Hallo zusammen,
Seit längerem plane ich mir ein so genanntes "Remote Follow Focus" zu
bauen.
Hier ein Link, der kurz und bündig zeigt, was ein "Remote Follow Focus"
ist und was es macht.
http://www.youtube.com/watch?v=ugx-rYfMCMk&NR=1
Mir geht es erstmal nur darum, dass sich der Schrittmotor synchron mit
dem Handdrehgeber vor und zurück bewegen soll. Ich bekomme das nicht
wirklich zufrieden stellend hin. Ich glaube, ich brauche nämlich einen
ganz andere herangehensweise.
Einen Schrittmotor zum drehen zu bekommen ist kein Problem. Dazu nutze
ich die Schrittmotorsteuerung mit L297 und L298 und einen Atmega32, der
in C programmiert wird.
Mein bisheriger Ansatz ist es, die Position zu der der Motor fahren
soll, über ein Drehpoti vorzugeben. Das Poti wird über den 10bit ADC
ausgewertet.
Hier eine grobe Übersicht wie mein Programm Arbeitet:
Motorposition wird bei Programmstart auf 0 gesetzt.
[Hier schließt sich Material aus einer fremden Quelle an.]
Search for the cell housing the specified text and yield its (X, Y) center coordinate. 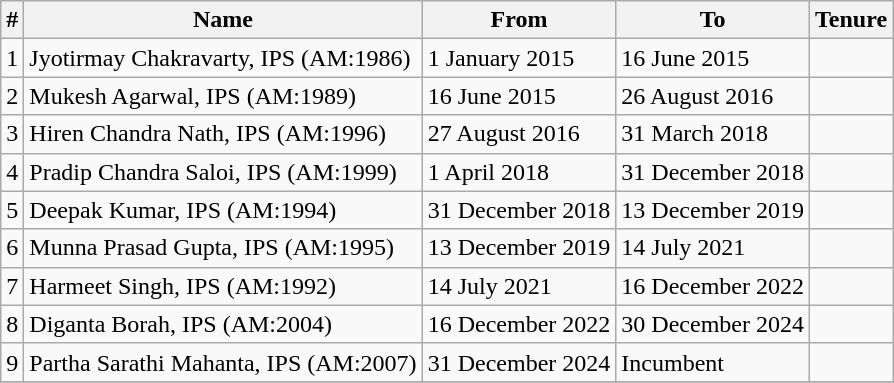
Pradip Chandra Saloi, IPS (AM:1999) (223, 172)
9 (12, 362)
Jyotirmay Chakravarty, IPS (AM:1986) (223, 58)
30 December 2024 (713, 324)
Mukesh Agarwal, IPS (AM:1989) (223, 96)
Incumbent (713, 362)
Deepak Kumar, IPS (AM:1994) (223, 210)
3 (12, 134)
5 (12, 210)
To (713, 20)
1 January 2015 (519, 58)
Munna Prasad Gupta, IPS (AM:1995) (223, 248)
Diganta Borah, IPS (AM:2004) (223, 324)
From (519, 20)
1 (12, 58)
Harmeet Singh, IPS (AM:1992) (223, 286)
6 (12, 248)
27 August 2016 (519, 134)
Hiren Chandra Nath, IPS (AM:1996) (223, 134)
31 March 2018 (713, 134)
Partha Sarathi Mahanta, IPS (AM:2007) (223, 362)
Tenure (850, 20)
4 (12, 172)
Name (223, 20)
31 December 2024 (519, 362)
# (12, 20)
1 April 2018 (519, 172)
2 (12, 96)
7 (12, 286)
26 August 2016 (713, 96)
8 (12, 324)
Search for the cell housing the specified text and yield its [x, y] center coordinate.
Poti wird ausgewertet. ADC = 500
Aktuelle Motorposition (0) wird mit Sollwert (500) verglichen.
Motor dreht 500 Schritte nach rechst.
Poti wird ausgewertet. ADC = 200
Aktuelle Motorposition (500) wird mit Sollwert (200) verglichen.
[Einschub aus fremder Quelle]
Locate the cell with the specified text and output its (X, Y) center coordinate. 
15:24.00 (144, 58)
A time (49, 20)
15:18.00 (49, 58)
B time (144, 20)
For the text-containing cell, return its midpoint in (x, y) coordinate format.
Motor dreht 300 Schritte nach links.
Poti wird ausgewertet. ADC = 200
Aktuelle Motorposition (200) wird mit Sollwert (200) verglichen.
Motor bleib an seiner Position.
usw.
In der Simulationssoftware Proteus funktioniert das Programm genau sowie
es soll.
Auch in der Praxis funktioniert das Programm, aber leider nicht sehr
viel versprechend. Bei erreichen der Zielposition beginnt der Motor
unkontrolliert zu zucken. Es scheint, als würde der ADC ungeau messen.
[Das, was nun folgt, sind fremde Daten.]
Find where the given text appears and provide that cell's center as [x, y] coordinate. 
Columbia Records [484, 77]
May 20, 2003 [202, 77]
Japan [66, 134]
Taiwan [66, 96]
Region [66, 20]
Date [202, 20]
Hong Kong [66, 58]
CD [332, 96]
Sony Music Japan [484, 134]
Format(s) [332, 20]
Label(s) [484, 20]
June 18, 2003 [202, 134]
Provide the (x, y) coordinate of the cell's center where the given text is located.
Dadurch verliert er seine tatsächliche Position und es ist eine genaue
Positionierung nicht mehr möglich. Ein Mittelwertsbildung aus 5
Messungen hat keine Besserung gebracht.
In einem anderen Beitrag war die Rede als Drehgeber einen Tachogenerator
zu benutzen. Je nachdem wie hoch die erzeugte Spannung ist, wird der
Motor unterschiedlich schnell antacktet. Dieses habe ich aber ncoh nciht
ausprobiert.
Hat jemand vielleicht eine Idee oder Vorschläge , wie ich zur Lösung
meines Problems komme? Auch über Vorschläge, die eine ganz andere
herangehensweise beschreiben, währe ich sehr dankbar.
Gruß Der Dän
Warum versuchst du es nicht mit einem Inkrementalgeber? Der gibt dir
über einen Zähler direkt die Position. Und der zittert normalerweise
nicht da er meist eine Rastung besitzt. Man muss nur mehr Umdrehungen
machen um z.B. den Wert 500 zu erreichen. Inkrementalgeber (Drehgeber)
gibt es mit Auflösungen von 16, 24 und 30 Impulsen pro Umdrehung bei
Reichelt. Ansteuerungsroutinen findest du hier im Forum.
Steffen
Vielleicht nicht den jeweils aktuellen ADC-Wert nehmen, sondern einen
etwas geglätteten (Mittelwert der letzten 4 oder 8)?
Ein anderer Weg wäre, den Sollwert des Motors nur zu ändern, wenn er
z.B. mehr als ein paar Schritte vom ADC abweicht.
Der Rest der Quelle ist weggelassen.